“Camelot,” the 1960 musical by Alan Jay Lerner and Frederick Loewe, is still anchored in the legend of King Arthur and his knights of the roundtable, with a love triangle at the heart of this story of medieval battles and conflict.
But in length, look and feel, the revival that opens Tuesday at the Ordway Center has been given a makeover. The structure has been tweaked, songs have been reorchestrated and what used to be a three-hour-plus show has been pared to two hours and 20 minutes. Additionally, pastel scenery gives way to bolder, more realistic colors, and characters have more familiar names.
It’s all part of an effort by the creative team to make us see “Camelot” less as an abstracted fairy tale and more as a contemporary story that commands our attention at a time of increasing social anxiety. Think of this “Camelot” as a mashup of “The Bachelorette” and “Game of Thrones.”
“We tried to find the things in it that resonate today,” said director Michael McFadden. “And that thing is storytelling. These are fascinating people who lead interesting lives that we want to know more about.”
The show’s leading characters are King Arthur; his beautiful young wife, Guenevere, also called Jenny, and Lancelot, the bad-boy knight she fancies. Lancelot is younger than her husband and promises to add pizazz, spontaneity and zest to her life.
“These are larger-than-life people who represent abstractions of love and revenge and hate,” McFadden said. “Several years ago, we were talking about shows to revisit, and people are taking these epic stories, these fairy tales, and looking at them with a more modern sensibility. ‘Camelot’ is a natural piece to update.”
A more percussive score
The changes include making the score more percussive, instead of having big, lush harmonic sound, and changing the placement and context of songs.
McFadden has cast actors who are close in age so the gap between the men does not influence audiences to favor, say, Lancelot over Arthur. But the decision Guenevere has to make — be faithful to her husband or follow her heart — will affect the entire realm.

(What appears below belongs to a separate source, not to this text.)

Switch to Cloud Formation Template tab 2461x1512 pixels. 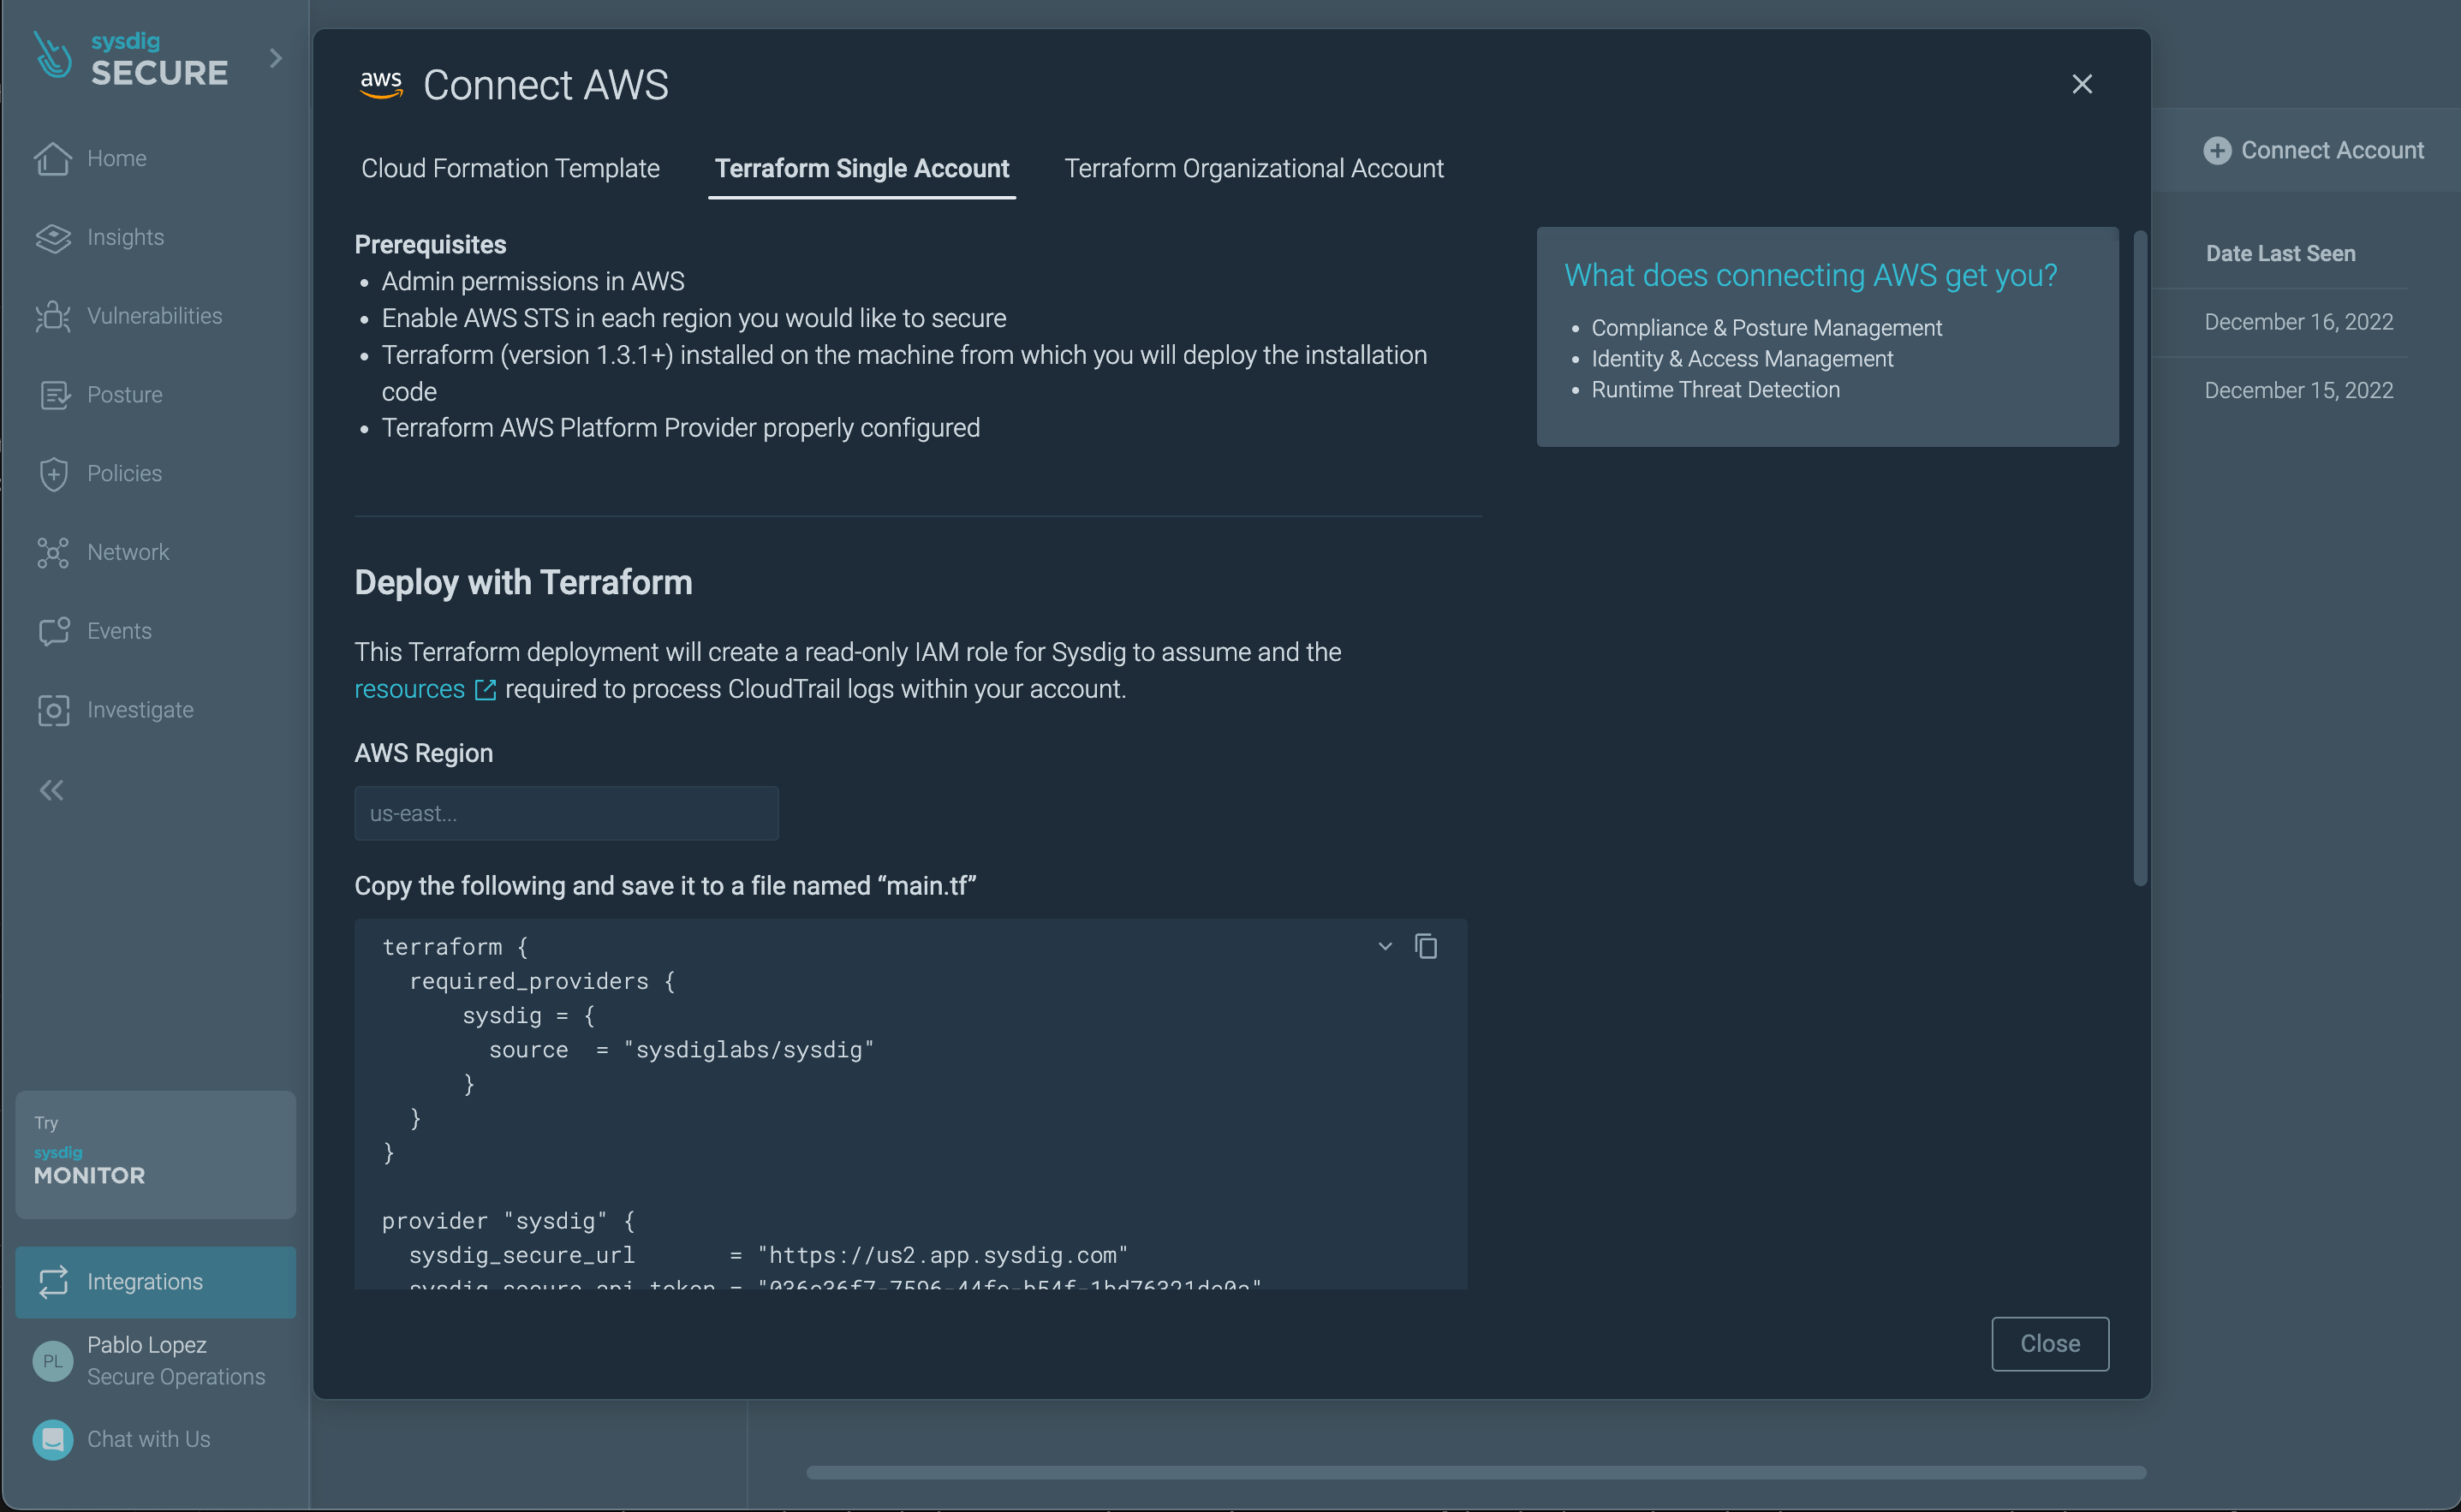tap(510, 168)
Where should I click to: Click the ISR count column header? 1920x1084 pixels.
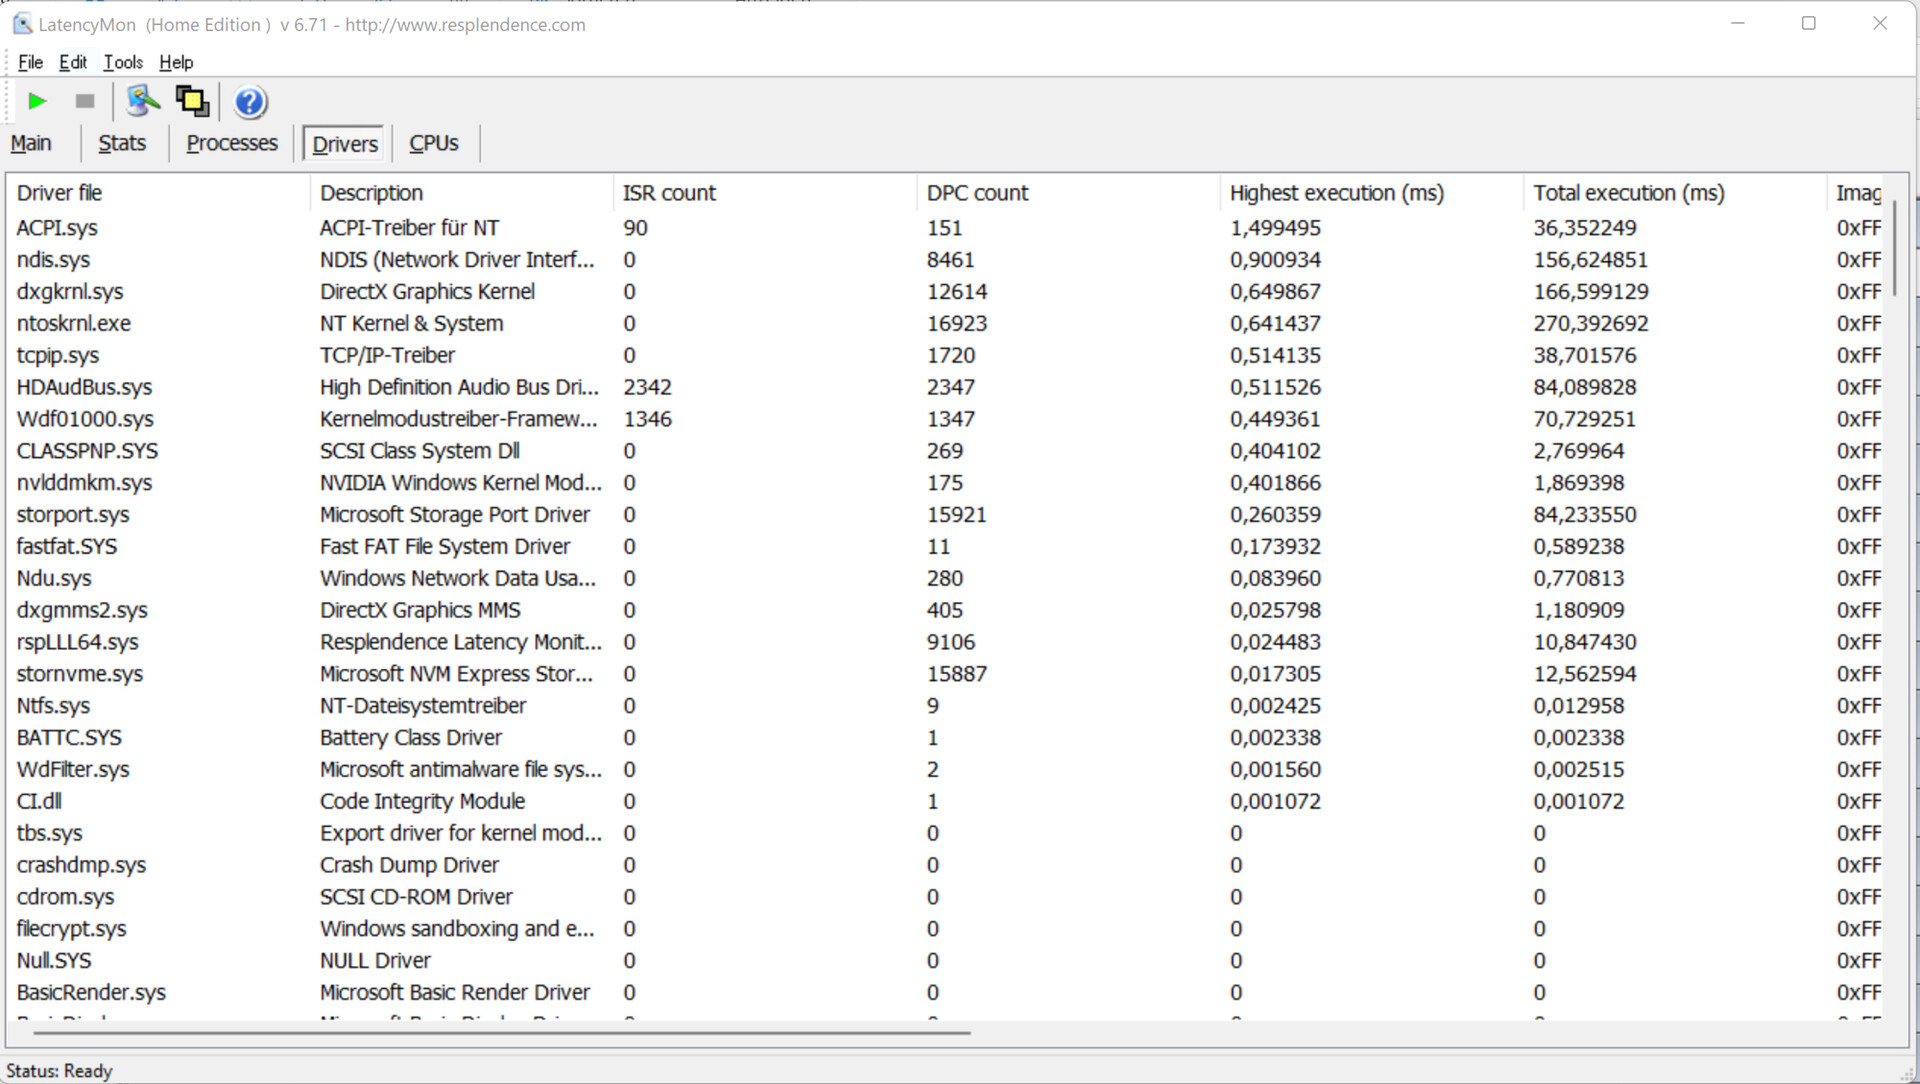(x=669, y=193)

“When we first meet her, she’s a teenager who has just run away from the entourage that is taking her from her old castle to her new castle to meet a guy she’s never met,” said Mary McNulty, the St. Louis-bred actor who plays Guenevere in a breakout role. “She wants to be a teenager and live out her fantasies. I know that teenagers back then in the Middle Ages would curtsy and say, ‘Yes, father,’ but that’s not who she is. She’s more independent and rebellious.”
That free spirit is partly what intrigues Arthur and Lancelot.
Actor Adam Grabau plays Arthur in this national tour, while Tim Rogan plays Lancelot. Both answered in character when asked if Guenevere should follow her heart.
“We are legally and spiritually bound to each other! Married!” said Grabau’s Arthur. “By the law of the land, cheating on the king is punishable by death. Horrible burning-at-the-stake-type death.”
Rogan’s Lancelot played it coy. “Jenny should not choose me,” he said. “I am a knight for the king, and she is my queen. Furthermore, she is the wife of my best friend. Jenny is smart, passionate and determined, and for these reasons I know she will make the right decision, and stay with Arthur.”
That, at least, is what Lancelot voices publicly.
Ultimately, the love triangle will affect the fate of Camelot itself.
McNulty said that while she draws on her life experience to portray Guenevere, she has no personal reference for the scale of the dilemma.
“There’s a little bit of Mary McNulty in Jenny, for sure, but I’ve never been in a situation where if I make one choice, I die, and if I make another, I die,” she said. “When you’ve got a big group of people singing about how you’re going to burn at the stake, there’s a lot at stake.”